Member of the National Assembly
- In office June 2007 – May 2009
- Constituency: North West
- In office 1996–2003

Member of the North West Provincial Legislature
- In office April 2006 – June 2007
- In office 1994–1996

Personal details
- Born: 11 October 1951 (age 74)
- Citizenship: South Africa
- Party: African National Congress

= Nomvula Hlangwana =

South African politician

Nomvula Lillian Hlangwana (born 11 October 1951) is a South African politician who represented the African National Congress (ANC) in the National Assembly from 1996 to 2003 and later from 2007 to 2009. She also sat in the North West Provincial Legislature from 1994 to 1996 and from 2006 to 2007, and she was the Mayor of Mafikeng from 2003 to 2006. She is a former member of the ANC's Provincial Executive Committee in the North West.

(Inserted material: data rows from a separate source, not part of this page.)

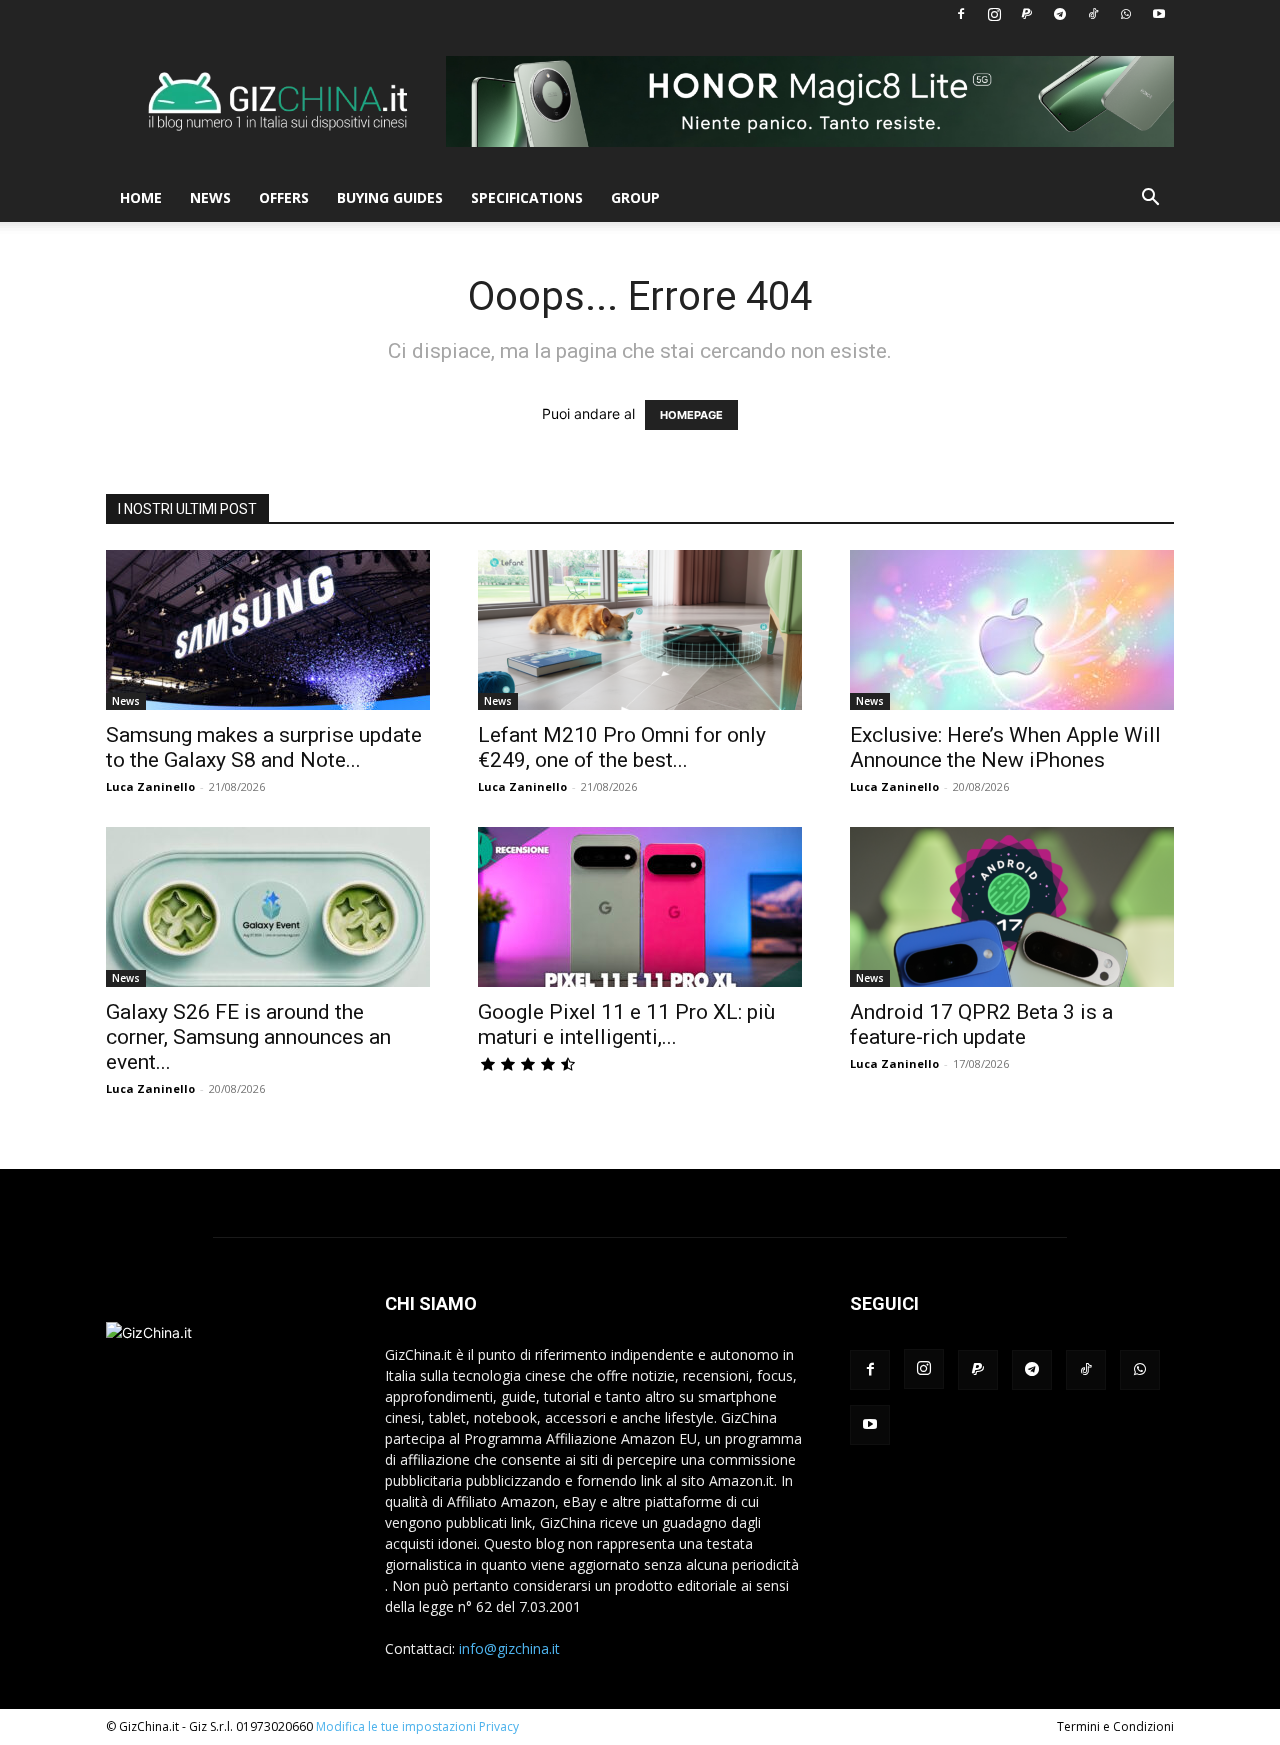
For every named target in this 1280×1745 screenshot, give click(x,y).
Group (635, 197)
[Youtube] (1159, 14)
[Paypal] (1027, 14)
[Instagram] (994, 14)
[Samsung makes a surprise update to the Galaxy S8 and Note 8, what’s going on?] (268, 630)
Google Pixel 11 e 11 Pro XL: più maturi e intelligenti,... (626, 1024)
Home (141, 197)
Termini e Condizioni (1115, 1726)
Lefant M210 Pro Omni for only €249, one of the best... (622, 747)
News (210, 197)
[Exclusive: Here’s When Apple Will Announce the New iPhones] (1012, 630)
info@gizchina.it (509, 1648)
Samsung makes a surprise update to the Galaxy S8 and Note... (264, 747)
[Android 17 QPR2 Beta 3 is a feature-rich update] (1012, 907)
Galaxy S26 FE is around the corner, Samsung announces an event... (248, 1037)
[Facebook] (961, 14)
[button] (1150, 199)
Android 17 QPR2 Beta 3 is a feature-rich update (981, 1024)
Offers (284, 197)
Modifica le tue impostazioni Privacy (417, 1726)
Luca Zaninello (150, 786)
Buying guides (390, 197)
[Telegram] (1060, 14)
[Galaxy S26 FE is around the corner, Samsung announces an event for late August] (268, 907)
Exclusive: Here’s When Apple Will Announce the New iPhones (1005, 747)
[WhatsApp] (1126, 14)
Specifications (527, 197)
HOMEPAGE (691, 415)
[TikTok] (1093, 14)
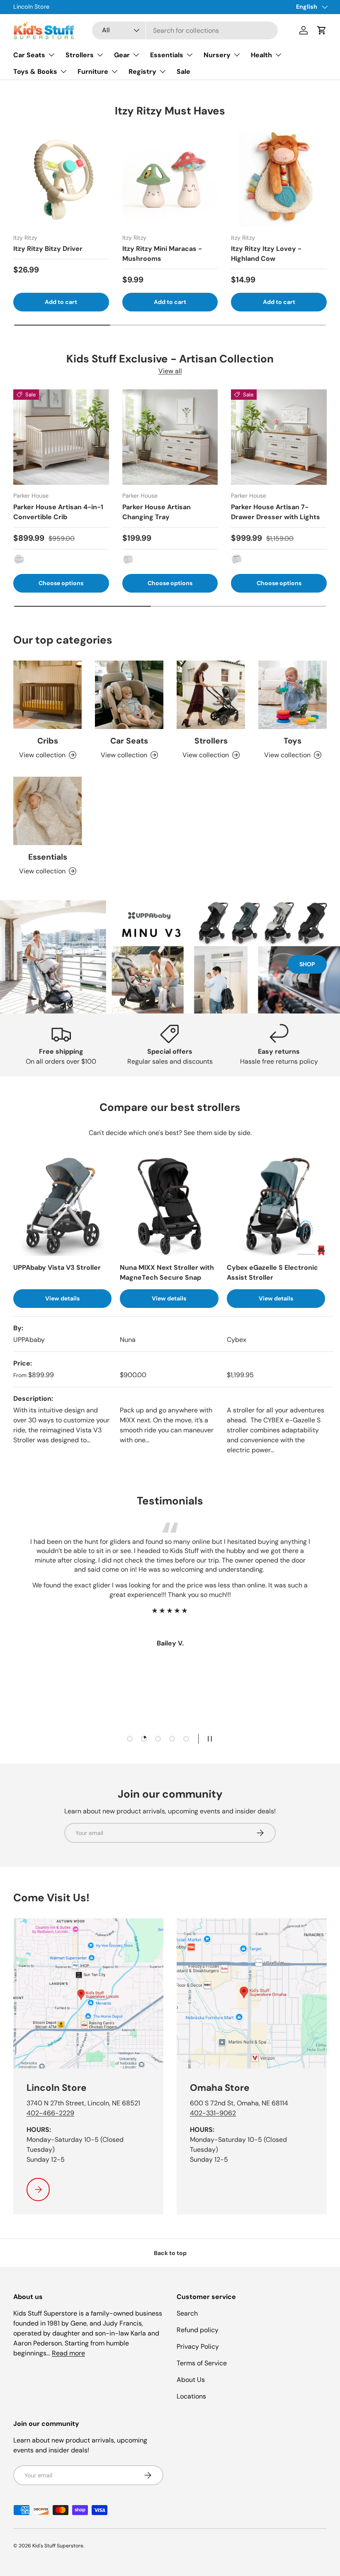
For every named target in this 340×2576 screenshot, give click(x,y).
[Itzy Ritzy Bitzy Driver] (61, 179)
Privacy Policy (198, 2346)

== Legislative career: 1994–2009 ==
After the end of apartheid in 1994, Hlangwana represented the ANC in the North West Provincial Legislature from 1994 to 1996. In 1996, she was transferred to a seat in the National Assembly, the lower house of the South African Parliament, where she filled a casual vacancy in the ANC caucus. She was elected to a full term in the National Assembly in the next general election in 1999.

However, she resigned towards the end in the legislative term, in mid-2003, when she replaced Johanna-Jane Matsomela as Mayor of Mafikeng. She remained in the mayoral office until the 2006 local elections. On 18 April 2006, she was sworn back in to the North West Provincial Legislature, filling a casual vacancy. At that time she was also a member of the ANC's Provincial Executive Committee in the North West. The following year, on 25 June 2007, she left the provincial legislature to join the National Assembly again, where she filled the vacancy in the ANC's North West caucus arising from the resignation of Nono Maloyi. She left Parliament after the 2009 general election.

== Personal life ==
During the ANC's 52nd National Conference in December 2007, Hlangwana was hospitalised with extreme back pain.